THE PROBLEM: Rewrite the rows from the line with "Click the greyed" through the line with "click(x=855, y=14)" as a numbered list, leaving out any blank lines.

DATA SHOWN:
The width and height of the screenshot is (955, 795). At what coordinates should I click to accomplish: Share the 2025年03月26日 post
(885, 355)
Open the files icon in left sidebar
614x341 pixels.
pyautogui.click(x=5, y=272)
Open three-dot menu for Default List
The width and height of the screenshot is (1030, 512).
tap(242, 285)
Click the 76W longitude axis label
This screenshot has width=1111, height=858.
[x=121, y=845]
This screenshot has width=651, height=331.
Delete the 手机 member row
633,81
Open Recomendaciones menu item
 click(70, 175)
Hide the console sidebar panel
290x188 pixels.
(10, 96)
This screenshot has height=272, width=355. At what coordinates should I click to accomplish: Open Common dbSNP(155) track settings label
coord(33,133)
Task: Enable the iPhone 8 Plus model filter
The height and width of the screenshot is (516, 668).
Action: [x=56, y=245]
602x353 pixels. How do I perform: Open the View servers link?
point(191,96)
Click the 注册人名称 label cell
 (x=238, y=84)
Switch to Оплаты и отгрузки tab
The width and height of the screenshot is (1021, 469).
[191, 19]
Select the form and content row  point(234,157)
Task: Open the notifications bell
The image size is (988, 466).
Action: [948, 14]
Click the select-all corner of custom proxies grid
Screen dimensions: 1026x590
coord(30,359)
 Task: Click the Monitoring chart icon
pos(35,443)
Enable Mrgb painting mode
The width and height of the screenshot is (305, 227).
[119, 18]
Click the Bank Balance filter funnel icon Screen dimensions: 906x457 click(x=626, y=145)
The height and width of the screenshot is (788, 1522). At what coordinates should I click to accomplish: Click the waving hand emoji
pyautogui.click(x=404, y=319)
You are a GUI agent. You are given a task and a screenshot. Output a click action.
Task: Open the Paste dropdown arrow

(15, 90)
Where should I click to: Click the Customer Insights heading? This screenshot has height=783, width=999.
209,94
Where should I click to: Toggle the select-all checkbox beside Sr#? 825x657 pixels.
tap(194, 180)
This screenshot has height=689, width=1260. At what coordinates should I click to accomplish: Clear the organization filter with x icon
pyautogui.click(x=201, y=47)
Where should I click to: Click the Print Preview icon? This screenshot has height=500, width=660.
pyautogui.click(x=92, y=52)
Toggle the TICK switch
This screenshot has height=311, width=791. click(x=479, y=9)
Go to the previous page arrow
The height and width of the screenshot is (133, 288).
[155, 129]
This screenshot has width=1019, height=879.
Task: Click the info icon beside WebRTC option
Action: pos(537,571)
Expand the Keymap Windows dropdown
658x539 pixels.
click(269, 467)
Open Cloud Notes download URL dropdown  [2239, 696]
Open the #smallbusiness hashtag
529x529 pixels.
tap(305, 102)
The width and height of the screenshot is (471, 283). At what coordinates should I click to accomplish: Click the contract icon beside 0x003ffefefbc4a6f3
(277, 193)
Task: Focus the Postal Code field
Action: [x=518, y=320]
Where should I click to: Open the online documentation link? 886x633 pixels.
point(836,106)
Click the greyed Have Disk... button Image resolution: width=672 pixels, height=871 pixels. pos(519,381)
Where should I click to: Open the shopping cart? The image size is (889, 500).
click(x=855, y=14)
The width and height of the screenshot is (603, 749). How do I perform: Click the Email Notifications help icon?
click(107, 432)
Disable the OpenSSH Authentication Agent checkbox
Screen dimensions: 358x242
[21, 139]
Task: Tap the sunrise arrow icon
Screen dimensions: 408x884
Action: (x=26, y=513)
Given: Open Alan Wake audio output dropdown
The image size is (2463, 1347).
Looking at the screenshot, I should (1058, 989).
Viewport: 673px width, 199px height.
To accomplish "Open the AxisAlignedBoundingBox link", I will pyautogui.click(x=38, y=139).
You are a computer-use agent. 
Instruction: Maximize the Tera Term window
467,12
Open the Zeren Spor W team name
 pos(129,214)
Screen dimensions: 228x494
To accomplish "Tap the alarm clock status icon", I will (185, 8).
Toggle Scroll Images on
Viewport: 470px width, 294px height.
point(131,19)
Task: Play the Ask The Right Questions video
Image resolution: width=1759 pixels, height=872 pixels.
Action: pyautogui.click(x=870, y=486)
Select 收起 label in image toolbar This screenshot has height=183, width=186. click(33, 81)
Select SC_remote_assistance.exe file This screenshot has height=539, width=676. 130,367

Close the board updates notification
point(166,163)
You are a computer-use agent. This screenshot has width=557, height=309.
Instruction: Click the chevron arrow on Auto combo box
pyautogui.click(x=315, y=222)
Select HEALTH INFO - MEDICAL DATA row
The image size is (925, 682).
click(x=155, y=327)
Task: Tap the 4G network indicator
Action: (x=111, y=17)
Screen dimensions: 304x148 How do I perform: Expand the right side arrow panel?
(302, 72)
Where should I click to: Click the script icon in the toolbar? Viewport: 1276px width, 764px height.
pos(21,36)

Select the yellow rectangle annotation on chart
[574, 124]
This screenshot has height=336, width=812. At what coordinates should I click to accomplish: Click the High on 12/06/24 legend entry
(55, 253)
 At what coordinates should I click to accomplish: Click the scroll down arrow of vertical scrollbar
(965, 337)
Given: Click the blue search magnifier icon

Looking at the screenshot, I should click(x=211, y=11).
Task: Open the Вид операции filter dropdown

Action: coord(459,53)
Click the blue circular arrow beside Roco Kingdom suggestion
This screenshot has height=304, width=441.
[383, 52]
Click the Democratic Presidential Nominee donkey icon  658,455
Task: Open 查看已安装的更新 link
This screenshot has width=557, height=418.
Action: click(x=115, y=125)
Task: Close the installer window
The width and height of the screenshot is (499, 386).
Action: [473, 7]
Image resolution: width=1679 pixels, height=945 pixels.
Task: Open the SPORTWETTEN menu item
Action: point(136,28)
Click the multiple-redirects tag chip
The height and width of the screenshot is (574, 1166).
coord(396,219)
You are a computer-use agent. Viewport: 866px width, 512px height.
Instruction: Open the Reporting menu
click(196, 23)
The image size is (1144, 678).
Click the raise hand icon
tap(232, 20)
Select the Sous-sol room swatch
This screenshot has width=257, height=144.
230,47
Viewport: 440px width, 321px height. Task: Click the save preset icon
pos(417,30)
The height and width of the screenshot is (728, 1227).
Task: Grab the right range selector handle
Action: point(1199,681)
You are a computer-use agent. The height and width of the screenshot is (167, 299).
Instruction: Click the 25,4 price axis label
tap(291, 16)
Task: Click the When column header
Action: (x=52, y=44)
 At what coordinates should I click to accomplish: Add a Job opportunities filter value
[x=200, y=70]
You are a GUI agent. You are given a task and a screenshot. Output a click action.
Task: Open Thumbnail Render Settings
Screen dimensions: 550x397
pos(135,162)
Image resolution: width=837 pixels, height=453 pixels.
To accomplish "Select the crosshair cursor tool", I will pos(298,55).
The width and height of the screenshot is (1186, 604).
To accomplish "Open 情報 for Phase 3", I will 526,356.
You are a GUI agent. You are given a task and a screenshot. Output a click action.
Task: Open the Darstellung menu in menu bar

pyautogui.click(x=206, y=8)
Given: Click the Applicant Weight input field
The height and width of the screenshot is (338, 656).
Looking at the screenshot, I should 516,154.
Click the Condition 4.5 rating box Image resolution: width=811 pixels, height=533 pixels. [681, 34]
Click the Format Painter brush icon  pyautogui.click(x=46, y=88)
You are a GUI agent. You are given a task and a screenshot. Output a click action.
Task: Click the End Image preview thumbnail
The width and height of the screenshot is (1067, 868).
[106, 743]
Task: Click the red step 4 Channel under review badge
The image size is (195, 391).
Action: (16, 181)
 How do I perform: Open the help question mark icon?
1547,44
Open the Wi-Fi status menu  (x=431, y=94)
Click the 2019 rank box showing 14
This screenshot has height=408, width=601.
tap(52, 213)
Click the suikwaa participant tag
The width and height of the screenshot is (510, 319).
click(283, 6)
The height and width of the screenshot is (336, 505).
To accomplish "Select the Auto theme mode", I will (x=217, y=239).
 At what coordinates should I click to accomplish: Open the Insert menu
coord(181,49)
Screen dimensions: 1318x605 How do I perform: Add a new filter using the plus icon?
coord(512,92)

REPLY:
1. Click the greyed Have Disk... button Image resolution: width=672 pixels, height=871 pixels. pos(519,381)
2. Where should I click to: Open the shopping cart? The image size is (889, 500).
3. click(x=855, y=14)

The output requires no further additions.